Müze kart gerekir, ya da ücret ödenecek!

Aracı ile gelenler hemen yakınlardaki otoparkı kullansın! Klasik olarak yazın burası da son derece sıcak ve en yakın deniz ile buluşma noktası; ‘Gemile… Şimdi düşünün; ‘Kayaköy’ yaşasaydı, insanlar iç içe olsaydı, hep birlikte olsaydık ve bu güzel coğrafyayı paylaşsaydık ne güzel olurdu! Onlar gitmeseydi,  bizlerde bu acıyı yaşamasaydık!

Keşke… Sonuç olarak ‘Kayaköy’ bence bulunduğu coğrafya’nın en özellerinden.
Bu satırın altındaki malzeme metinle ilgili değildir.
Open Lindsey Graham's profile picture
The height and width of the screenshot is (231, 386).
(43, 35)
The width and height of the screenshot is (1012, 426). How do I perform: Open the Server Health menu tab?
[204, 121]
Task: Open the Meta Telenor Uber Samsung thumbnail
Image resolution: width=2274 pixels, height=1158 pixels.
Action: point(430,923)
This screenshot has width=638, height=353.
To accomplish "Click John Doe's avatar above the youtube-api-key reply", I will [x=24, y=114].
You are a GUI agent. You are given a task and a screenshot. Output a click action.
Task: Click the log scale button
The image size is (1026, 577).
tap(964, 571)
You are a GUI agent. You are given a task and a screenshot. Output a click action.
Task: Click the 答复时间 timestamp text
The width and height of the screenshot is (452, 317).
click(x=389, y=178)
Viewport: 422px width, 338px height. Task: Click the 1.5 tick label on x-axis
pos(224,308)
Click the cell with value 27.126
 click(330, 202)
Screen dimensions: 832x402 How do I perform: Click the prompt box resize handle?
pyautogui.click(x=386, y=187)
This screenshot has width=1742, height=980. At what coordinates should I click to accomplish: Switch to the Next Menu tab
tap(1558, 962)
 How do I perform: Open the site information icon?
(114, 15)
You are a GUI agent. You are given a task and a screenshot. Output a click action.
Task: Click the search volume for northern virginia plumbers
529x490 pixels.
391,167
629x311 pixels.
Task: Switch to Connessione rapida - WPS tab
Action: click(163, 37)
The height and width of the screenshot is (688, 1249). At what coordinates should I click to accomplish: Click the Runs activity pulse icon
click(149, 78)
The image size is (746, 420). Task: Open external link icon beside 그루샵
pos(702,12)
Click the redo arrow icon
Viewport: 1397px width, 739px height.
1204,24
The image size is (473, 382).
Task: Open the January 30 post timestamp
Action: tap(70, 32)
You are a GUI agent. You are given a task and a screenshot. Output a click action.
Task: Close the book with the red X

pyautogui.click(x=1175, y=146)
Hem resmi ile hem de tarihçesi ile!

Belki de çok sayıda filme diziye ev sahibi oluşu bundan? ‘Muğla’da ‘Fethiye’de gerçekten bir başla yerleşjm; ‘Kayaköy’! Bizler hem bunun keyfini yaşamalı, aynı zamanda dünyaya tanıtmalıyız! Hiç kimse burayı bilmiyor desek yalan olmaz! Çok yazık! Böylesi bir köy, ‘Yunanistan’da veya ‘İtalya’da ya da başka yerlerde olsaydı; turist kafileleri sıraya girerdi. Maalesef yerli dışında turist yok burada, ya da sayı son derece az! O zaman siz keşfedin! Tabi hala gitmediyseniz? Ve keşfedilmesine katkı sağlayalım birlikte?